§ TASK TO COMPLETE:
Determine how many lines in the listing that follows include "agent". Answer only with that number.

§ THE DATA:
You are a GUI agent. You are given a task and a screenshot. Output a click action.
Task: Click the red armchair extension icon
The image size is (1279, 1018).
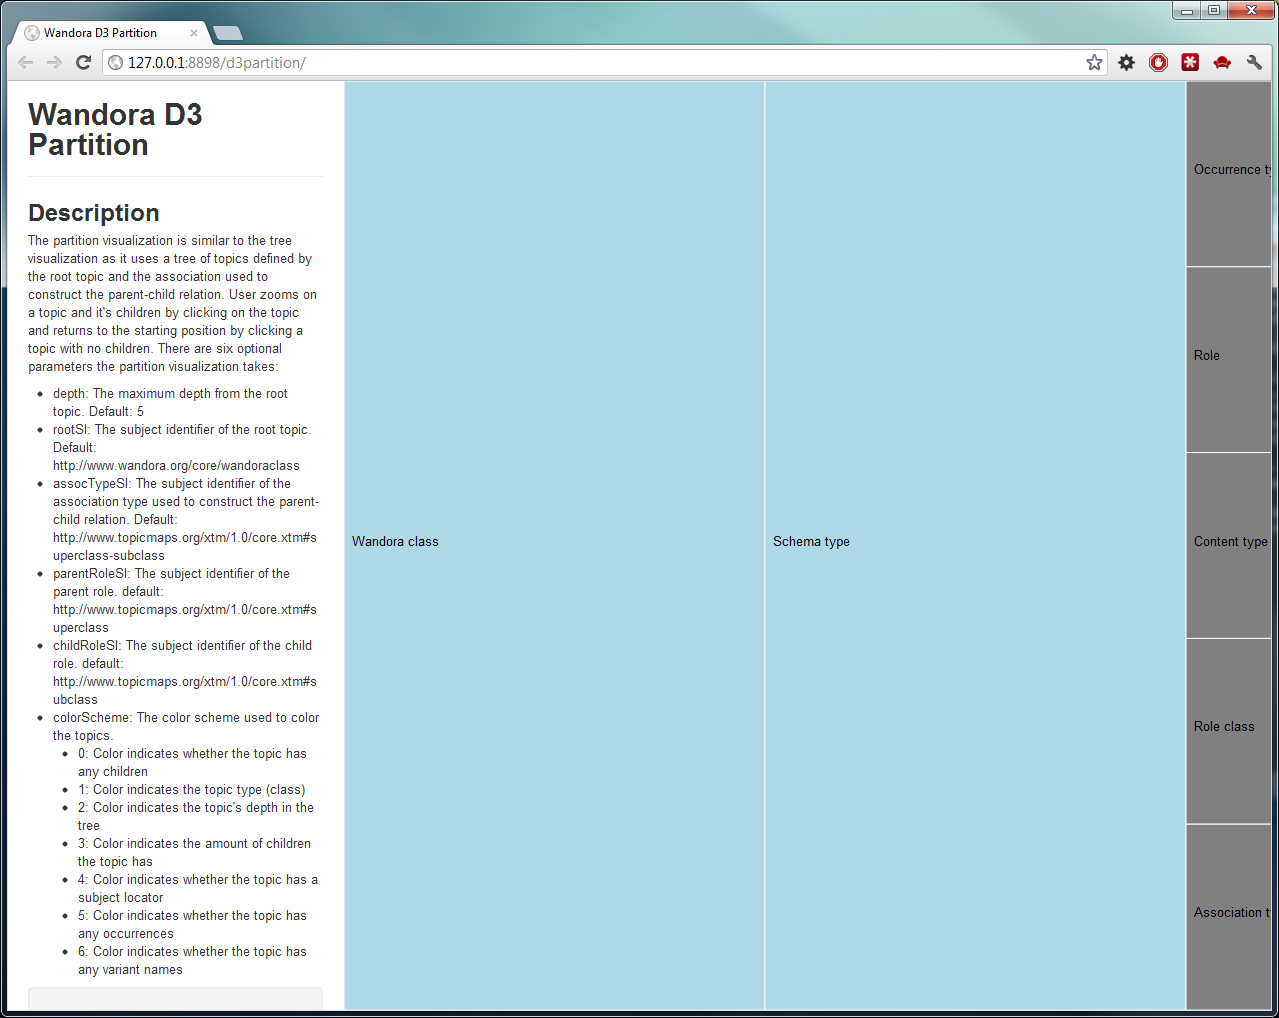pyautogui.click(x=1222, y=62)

==

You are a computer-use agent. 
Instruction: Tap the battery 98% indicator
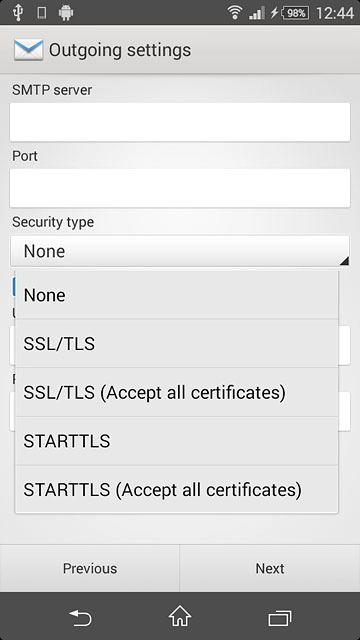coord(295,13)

§ SOLUTION FOR THIS EXERCISE:
2